* [TASK BRIEF]:
Print every line of the records below exactly as it reads.

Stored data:

= Beginning of Section =

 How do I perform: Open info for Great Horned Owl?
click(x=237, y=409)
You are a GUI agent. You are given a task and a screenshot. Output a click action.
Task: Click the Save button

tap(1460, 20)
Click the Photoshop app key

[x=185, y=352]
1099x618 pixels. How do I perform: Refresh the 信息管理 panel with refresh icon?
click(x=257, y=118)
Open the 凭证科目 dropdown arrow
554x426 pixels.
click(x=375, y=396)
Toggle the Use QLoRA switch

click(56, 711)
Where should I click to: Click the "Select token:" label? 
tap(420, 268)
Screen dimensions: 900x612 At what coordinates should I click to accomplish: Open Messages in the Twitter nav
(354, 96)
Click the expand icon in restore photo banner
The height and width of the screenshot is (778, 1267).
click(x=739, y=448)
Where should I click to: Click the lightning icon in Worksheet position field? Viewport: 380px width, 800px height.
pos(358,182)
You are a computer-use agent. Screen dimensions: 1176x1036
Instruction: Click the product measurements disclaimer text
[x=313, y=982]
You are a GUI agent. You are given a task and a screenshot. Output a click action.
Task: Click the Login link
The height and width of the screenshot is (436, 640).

= End of Section =

* [TASK OUTPUT]:
 How do I perform: Open info for Great Horned Owl?
click(x=237, y=409)
You are a GUI agent. You are given a task and a screenshot. Output a click action.
Task: Click the Save button

tap(1460, 20)
Click the Photoshop app key

[x=185, y=352]
1099x618 pixels. How do I perform: Refresh the 信息管理 panel with refresh icon?
click(x=257, y=118)
Open the 凭证科目 dropdown arrow
554x426 pixels.
click(x=375, y=396)
Toggle the Use QLoRA switch

click(56, 711)
Where should I click to: Click the "Select token:" label? 
tap(420, 268)
Screen dimensions: 900x612 At what coordinates should I click to accomplish: Open Messages in the Twitter nav
(354, 96)
Click the expand icon in restore photo banner
The height and width of the screenshot is (778, 1267).
click(x=739, y=448)
Where should I click to: Click the lightning icon in Worksheet position field? Viewport: 380px width, 800px height.
pos(358,182)
You are a computer-use agent. Screen dimensions: 1176x1036
Instruction: Click the product measurements disclaimer text
[x=313, y=982]
You are a GUI agent. You are given a task and a screenshot. Output a click action.
Task: Click the Login link
The height and width of the screenshot is (436, 640).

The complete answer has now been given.